Prices, tariff concerns fuel ATI stock drop
Shares of Allegheny Technologies Inc. tumbled by as much as 8 percent when the market opened Tuesday as the Pittsburgh specialty metals producer warned of “significant” impacts of low raw materials prices in the coming months and as U.S. tariffs weigh on a joint venture with a Chinese company.
The company expects prices for nickel and ferrochrome, two metallic materials used in stainless steel manufacturing, to dip in the next three months, resulting in “significant negative operating profit impact” in the company’s flat rolled products business segment, executives said in a thirdquarter earnings call.
Despite the expected impact, the flat rolled products segment
should still be profitable, said Richard Harshman, ATI’s chairman and CEO, who will retire at the end of the year.
“We anticipate continued strong underlying market conditions to power our fourth-quarter results in both business segments, and we will manage through raw material and seasonal impacts,” Mr. Harshman told analysts.

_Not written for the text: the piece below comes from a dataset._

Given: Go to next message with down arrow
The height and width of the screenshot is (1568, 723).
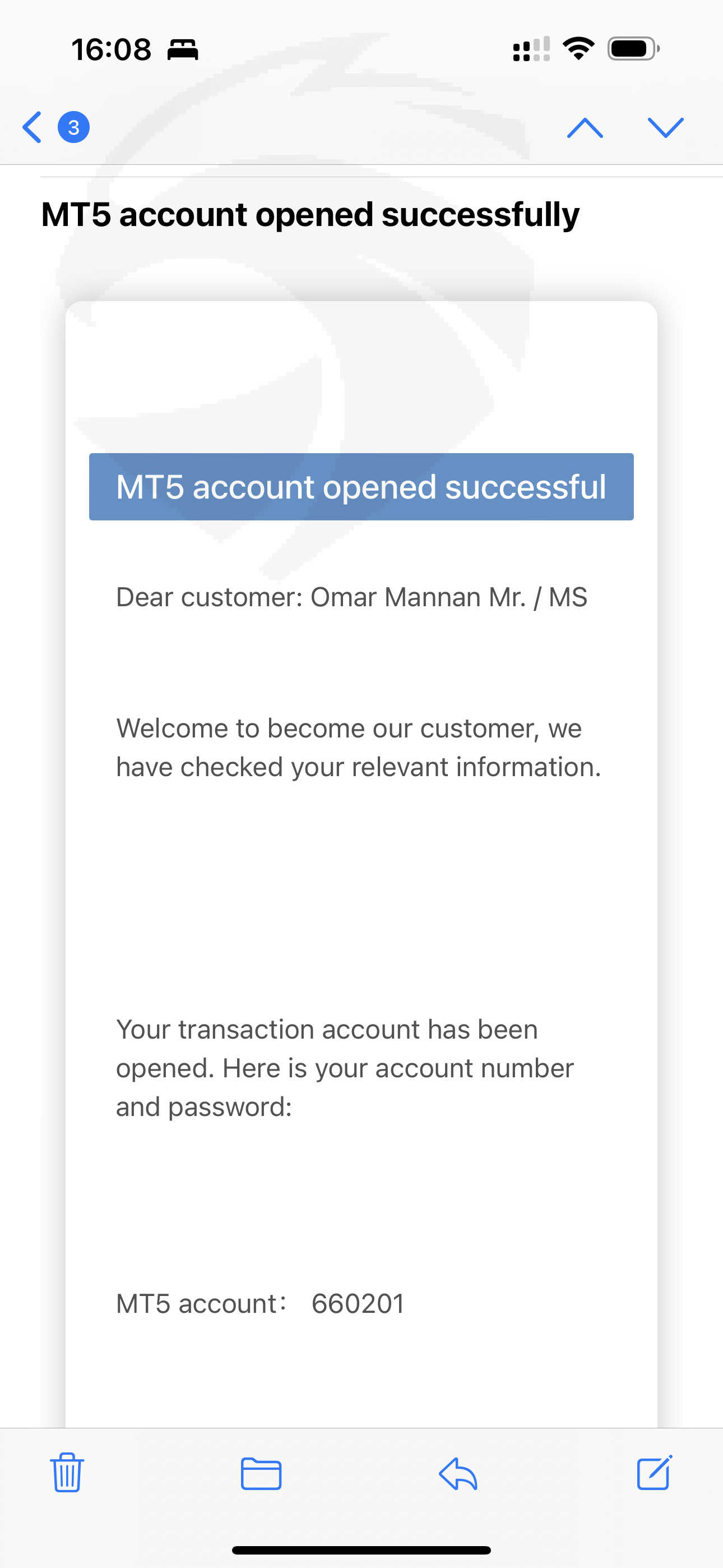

Another concern is ATI’s joint venture with China’s Tsingshan Group, the world’s largest stainless steel producer, to process stainless steel slabs at the recently reopened Midland plant in Beaver County.
Just weeks after the venture was announced in March, the Trump administration slapped 25 percent tariffs on steel imports. Allegheny Technologies has asked the U.S. Commerce Department officials to exempt the joint venture from those penalties, which the company has said threatens 100 mill jobs that pay on average $125,000 each.
On Tuesday, the company said it expects to get a ruling on that request by the end of the year.
In the meantime, the Midland mill is breaking even while operating at 35 percent to 40 percent of its target of 300,000 metric tons of imported slabs annually, said Bob Wetherbee, head of the company’s flat rolled products division who is slated to take over the CEO role on Jan. 1.
“We are importing slabs, and we are paying ... the tariff,” Mr. Wetherbee said on the call. “We have reconfigured the business to be neutral during this period of tariffs.”
He added, “We all recognize we’re in uncharted water in terms of how the tariffs will play out. But we’re committed to that joint venture for the longterm.”
ATI reported profits of nearly $51 million, 37 cents per share, in the third quarter, compared with a net loss of about $121 million, or $1.12 per share, in the third quarter of 2017. Earnings slightly missed the 39 cents a share expected by Wall Street analysts surveyed by Zacks Investment Research.
After the rough opening on Tuesday, ATI’s stock almost fully recovered during the afternoon. At the closing bell, share prices were down threetenths of 1 percent at $26.75.